Instrução dada 1 >> Reescreva como tabela Markdown o trecho das entradas que começa na linha que contém "357x267 pixels." e termina na linha que contém "Action: 69,57", incluindo as duas, com as colunas "Nº" e "Linha" e sem as linhas em branco.

------ Fonte ------

Expedição Pampa identifica ações para a conservação e valorização do bioma

22 out, 2025

Entre os dias 06 e 13 de outubro, o Observatório do Código Florestal (OCF) percorreu cerca de 1.800 quilômetros pelo Pampa em uma jornada de escuta e troca de saberes sobre a implementação da Lei de Proteção da Vegetação Nativa no bioma. 

A Expedição Pampa teve como propósito dialogar com produtores rurais, comunidades tradicionais, pesquisadores, organizações sociais e órgãos públicos para compreender os desafios e oportunidades da aplicação do Código Florestal (Lei Federal nº 12.651/2012) no bioma e buscar caminhos para fortalecer a conservação e a produção sustentável.

------ Dados da tarefa ------

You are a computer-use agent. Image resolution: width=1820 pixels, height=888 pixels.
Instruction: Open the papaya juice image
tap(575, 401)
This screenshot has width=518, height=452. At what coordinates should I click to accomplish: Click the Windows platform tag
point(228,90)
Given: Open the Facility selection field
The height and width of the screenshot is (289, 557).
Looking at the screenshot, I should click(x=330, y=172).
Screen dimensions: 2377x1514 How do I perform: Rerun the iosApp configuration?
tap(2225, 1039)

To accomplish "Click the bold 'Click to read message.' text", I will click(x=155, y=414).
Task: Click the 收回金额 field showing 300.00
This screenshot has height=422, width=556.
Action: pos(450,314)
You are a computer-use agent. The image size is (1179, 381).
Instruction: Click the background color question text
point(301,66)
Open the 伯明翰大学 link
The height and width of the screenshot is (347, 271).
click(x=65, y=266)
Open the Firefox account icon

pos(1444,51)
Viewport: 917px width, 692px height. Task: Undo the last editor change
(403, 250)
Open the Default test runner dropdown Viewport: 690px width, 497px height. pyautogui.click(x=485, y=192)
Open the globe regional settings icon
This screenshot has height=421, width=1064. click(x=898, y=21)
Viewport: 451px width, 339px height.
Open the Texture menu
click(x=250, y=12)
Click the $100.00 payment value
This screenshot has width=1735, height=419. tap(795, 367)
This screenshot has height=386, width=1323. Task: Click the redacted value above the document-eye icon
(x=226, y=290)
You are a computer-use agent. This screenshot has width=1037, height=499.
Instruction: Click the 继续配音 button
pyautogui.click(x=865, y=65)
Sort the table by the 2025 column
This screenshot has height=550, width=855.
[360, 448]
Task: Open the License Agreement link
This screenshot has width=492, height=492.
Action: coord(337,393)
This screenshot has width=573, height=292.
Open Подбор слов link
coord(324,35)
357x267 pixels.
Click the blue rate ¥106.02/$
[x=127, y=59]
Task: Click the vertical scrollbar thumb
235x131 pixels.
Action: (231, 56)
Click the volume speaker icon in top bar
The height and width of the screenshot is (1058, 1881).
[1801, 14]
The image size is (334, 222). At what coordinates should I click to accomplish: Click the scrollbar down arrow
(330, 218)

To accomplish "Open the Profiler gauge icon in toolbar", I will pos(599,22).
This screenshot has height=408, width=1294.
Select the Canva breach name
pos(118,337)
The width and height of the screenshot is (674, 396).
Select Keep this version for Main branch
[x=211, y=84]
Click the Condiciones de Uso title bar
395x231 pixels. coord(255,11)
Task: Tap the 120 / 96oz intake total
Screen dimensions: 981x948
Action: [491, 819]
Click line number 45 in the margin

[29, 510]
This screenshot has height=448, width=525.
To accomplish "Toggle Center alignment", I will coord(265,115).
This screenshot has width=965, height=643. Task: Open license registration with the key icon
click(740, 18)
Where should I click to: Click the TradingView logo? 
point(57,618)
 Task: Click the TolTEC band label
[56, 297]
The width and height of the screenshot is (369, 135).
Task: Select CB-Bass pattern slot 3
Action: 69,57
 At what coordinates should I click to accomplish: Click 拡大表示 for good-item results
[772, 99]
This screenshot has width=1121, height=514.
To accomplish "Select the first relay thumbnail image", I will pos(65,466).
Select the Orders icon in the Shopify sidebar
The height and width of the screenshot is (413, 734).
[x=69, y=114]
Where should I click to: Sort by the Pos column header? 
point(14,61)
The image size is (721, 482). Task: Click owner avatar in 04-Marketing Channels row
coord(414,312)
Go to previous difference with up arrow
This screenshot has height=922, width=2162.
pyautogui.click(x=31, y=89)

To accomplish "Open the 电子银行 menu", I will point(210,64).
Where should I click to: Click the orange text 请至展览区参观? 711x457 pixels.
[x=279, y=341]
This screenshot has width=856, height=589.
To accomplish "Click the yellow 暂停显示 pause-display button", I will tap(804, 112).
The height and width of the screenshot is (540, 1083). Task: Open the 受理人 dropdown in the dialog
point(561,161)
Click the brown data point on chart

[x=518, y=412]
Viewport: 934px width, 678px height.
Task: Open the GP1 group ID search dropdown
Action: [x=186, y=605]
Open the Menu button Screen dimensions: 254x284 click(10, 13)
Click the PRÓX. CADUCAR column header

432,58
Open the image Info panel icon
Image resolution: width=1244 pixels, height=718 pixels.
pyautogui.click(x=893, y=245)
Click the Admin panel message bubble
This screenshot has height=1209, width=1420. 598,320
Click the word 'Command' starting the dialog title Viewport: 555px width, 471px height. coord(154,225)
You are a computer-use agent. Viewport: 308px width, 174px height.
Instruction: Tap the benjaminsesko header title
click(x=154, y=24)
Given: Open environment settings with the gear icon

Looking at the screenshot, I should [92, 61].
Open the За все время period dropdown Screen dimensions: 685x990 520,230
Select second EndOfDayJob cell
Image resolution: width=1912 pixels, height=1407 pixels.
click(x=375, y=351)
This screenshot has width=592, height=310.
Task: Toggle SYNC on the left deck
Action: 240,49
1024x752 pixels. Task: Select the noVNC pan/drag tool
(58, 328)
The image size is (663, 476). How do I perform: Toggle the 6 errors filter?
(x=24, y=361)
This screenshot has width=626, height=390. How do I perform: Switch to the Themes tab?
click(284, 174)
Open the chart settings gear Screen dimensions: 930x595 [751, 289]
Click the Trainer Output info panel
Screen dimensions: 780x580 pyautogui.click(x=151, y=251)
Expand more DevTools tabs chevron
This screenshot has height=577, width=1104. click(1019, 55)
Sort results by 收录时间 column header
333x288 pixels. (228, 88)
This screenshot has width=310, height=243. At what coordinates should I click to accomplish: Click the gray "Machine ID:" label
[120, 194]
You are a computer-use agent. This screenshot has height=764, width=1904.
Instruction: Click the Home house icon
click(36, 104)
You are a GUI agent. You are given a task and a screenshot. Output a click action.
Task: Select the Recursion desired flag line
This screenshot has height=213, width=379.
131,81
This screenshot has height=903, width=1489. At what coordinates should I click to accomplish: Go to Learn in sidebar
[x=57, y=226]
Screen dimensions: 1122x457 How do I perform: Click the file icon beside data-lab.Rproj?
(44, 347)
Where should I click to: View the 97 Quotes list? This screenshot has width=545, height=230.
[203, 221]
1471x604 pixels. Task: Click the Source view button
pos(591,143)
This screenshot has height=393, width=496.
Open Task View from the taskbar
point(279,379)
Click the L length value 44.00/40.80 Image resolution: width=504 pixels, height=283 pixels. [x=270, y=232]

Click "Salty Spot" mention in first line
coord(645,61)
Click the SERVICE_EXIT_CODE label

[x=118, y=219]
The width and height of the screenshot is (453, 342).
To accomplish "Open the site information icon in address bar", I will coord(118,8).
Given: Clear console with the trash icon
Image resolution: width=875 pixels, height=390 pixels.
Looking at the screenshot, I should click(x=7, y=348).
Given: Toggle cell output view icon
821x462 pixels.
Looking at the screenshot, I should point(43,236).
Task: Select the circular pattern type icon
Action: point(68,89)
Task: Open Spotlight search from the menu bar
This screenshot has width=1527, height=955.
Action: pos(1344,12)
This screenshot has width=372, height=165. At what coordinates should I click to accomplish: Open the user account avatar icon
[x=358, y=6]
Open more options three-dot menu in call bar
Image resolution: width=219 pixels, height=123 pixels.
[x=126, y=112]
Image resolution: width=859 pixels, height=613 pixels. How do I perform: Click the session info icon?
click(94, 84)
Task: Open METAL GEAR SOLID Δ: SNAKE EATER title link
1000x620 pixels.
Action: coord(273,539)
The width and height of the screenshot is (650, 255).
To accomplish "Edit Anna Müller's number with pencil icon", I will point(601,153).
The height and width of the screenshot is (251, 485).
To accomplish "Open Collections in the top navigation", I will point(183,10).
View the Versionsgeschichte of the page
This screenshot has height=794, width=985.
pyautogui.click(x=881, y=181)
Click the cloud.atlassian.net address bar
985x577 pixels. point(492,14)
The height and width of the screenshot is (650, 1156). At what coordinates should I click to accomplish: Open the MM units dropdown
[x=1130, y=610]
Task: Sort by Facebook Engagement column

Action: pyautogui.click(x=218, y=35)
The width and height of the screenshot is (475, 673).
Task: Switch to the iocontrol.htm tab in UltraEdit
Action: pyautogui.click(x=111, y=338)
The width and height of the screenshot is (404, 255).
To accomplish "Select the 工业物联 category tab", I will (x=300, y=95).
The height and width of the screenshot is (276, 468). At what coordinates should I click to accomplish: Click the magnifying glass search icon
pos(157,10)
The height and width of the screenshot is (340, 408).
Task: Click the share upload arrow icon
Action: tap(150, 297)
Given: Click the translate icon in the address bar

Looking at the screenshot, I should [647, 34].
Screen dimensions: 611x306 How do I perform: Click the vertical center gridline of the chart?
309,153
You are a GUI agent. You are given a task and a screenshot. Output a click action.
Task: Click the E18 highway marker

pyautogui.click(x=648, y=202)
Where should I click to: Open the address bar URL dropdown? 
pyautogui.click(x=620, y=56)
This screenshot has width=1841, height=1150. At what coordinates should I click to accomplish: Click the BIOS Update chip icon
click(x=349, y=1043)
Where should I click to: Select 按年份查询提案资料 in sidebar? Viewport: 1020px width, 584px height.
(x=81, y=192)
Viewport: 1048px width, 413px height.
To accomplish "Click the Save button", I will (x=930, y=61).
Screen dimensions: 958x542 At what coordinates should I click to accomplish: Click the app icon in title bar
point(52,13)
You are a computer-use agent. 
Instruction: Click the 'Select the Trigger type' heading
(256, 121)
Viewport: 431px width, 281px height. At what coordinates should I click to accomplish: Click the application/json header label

------

Instrução dada 2 >> Reproduza o trecho do texto sobre a Expedição Pampa que começa com "A Expedição Pampa" e termina com "a produção sustentável.", trocando "produtores rurais" por "agricultores".

Resposta 1 >>
| Nº | Linha |
|---|---|
| 1 | 357x267 pixels. |
| 2 | Click the blue rate ¥106.02/$ |
| 3 | [x=127, y=59] |
| 4 | Task: Click the vertical scrollbar thumb |
| 5 | 235x131 pixels. |
| 6 | Action: (231, 56) |
| 7 | Click the volume speaker icon in top bar |
| 8 | The height and width of the screenshot is (1058, 1881). |
| 9 | [1801, 14] |
| 10 | The image size is (334, 222). At what coordinates should I click to accomplish: Click the scrollbar down arrow |
| 11 | (330, 218) |
| 12 | To accomplish "Open the Profiler gauge icon in toolbar", I will pos(599,22). |
| 13 | This screenshot has height=408, width=1294. |
| 14 | Select the Canva breach name |
| 15 | pos(118,337) |
| 16 | The width and height of the screenshot is (674, 396). |
| 17 | Select Keep this version for Main branch |
| 18 | [x=211, y=84] |
| 19 | Click the Condiciones de Uso title bar |
| 20 | 395x231 pixels. coord(255,11) |
| 21 | Task: Tap the 120 / 96oz intake total |
| 22 | Screen dimensions: 981x948 |
| 23 | Action: [491, 819] |
| 24 | Click line number 45 in the margin |
| 25 | [29, 510] |
| 26 | This screenshot has height=448, width=525. |
| 27 | To accomplish "Toggle Center alignment", I will coord(265,115). |
| 28 | This screenshot has width=965, height=643. Task: Open license registration with the key icon |
| 29 | click(740, 18) |
| 30 | Where should I click to: Click the TradingView logo?  |
| 31 | point(57,618) |
| 32 |  Task: Click the TolTEC band label |
| 33 | [56, 297] |
| 34 | The width and height of the screenshot is (369, 135). |
| 35 | Task: Select CB-Bass pattern slot 3 |
| 36 | Action: 69,57 |

Resposta 2 >>
A Expedição Pampa teve como propósito dialogar com agricultores, comunidades tradicionais, pesquisadores, organizações sociais e órgãos públicos para compreender os desafios e oportunidades da aplicação do Código Florestal (Lei Federal nº 12.651/2012) no bioma e buscar caminhos para fortalecer a conservação e a produção sustentável.